Women have been contributing to the peace movement by looking at the world from a 'different' angle. Feminism brings a fresh wind to the peace movement by providing new forms of awareness, which are necessary in order to critically reorganize the existing concepts of peace and security.
A belief that 'power is a prerequisite for peace' has traditionally been at the very center of the discourse on peace. For this reason, we were not very surprised by the irony behind the government's recent announcement that it would build a U.S. naval base in the island of Jeju, which had long been designated 'An Island of Peace'.
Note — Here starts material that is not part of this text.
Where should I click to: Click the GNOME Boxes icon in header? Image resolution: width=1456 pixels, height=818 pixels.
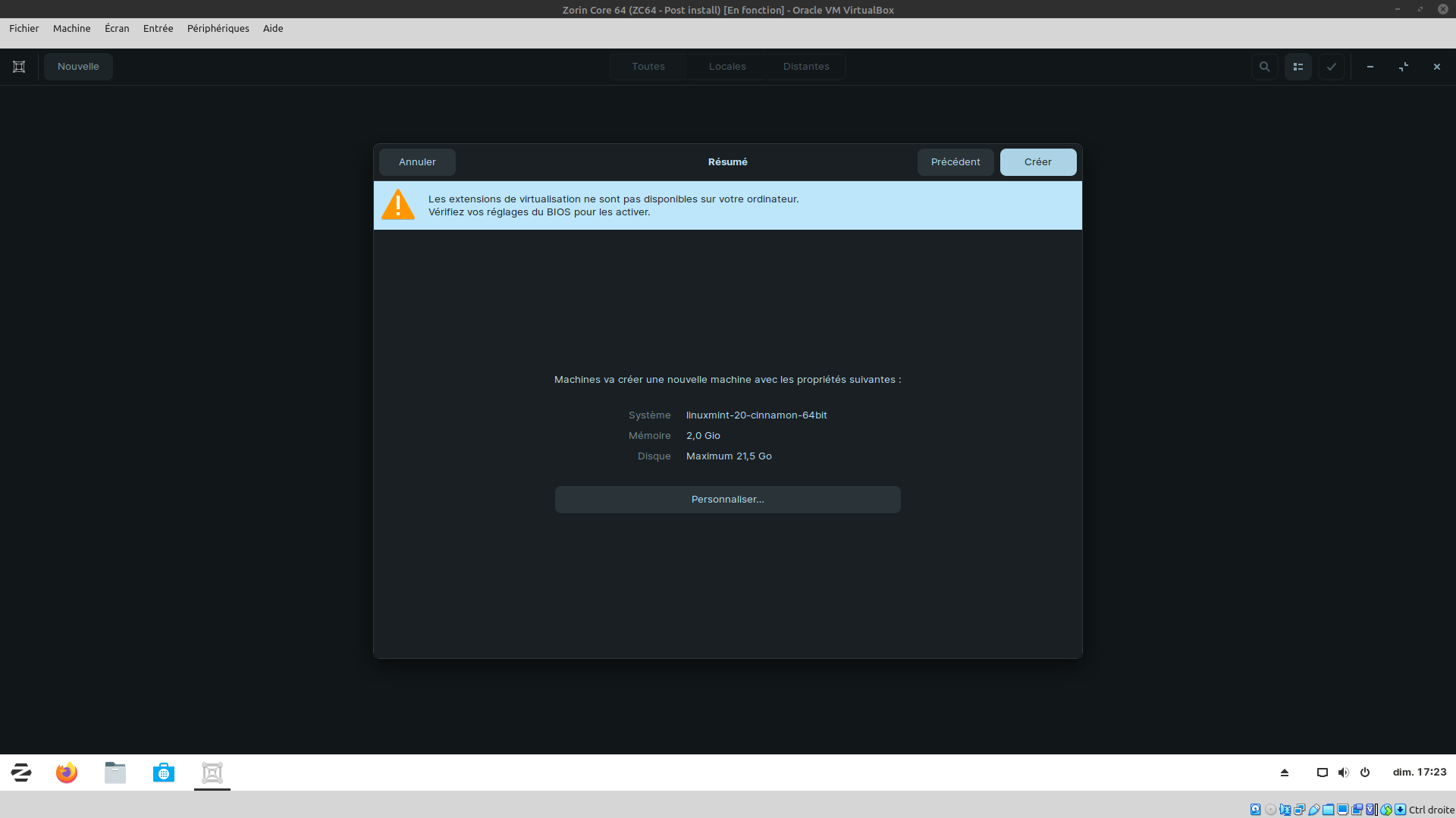(19, 67)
Many women, however, advocate that peace is not 'maintained' by power, military capability and masculinity, but made within the confines of 'relationships.' Feminist peace politics begins with thinking that we are able to learn the significance of being not by conquering and discriminating others, but by depending on each other in mutual relationships. The perception of interdependence overwhelms any type of unilateralism, antagonism, isolated arrogance and violence.
Peace-making by women does not imply state-oriented security or top-down peace, but a bottom-up peace process that originates from the life of ordinary citizens, among others. Daily peace means to establish a relationship in which people happily understand each other. An attempt to change any relationship of power -a relationship between a man and a woman, between men or between women, etc.- that hinders people from 'understanding' one another is construed as a peace movement. In feminist peace politics, therefore, life itself is a route and a movement for peacemaking.
Such an activity for peace by women has been more visible since the September 11 terrorist attacks on the U.S. Furthermore, a women’s peace movement does not imply the extension of traditional maternity, and is not based on humanitarianism, but brings us a new wind of peace on which women can freely cross various borders.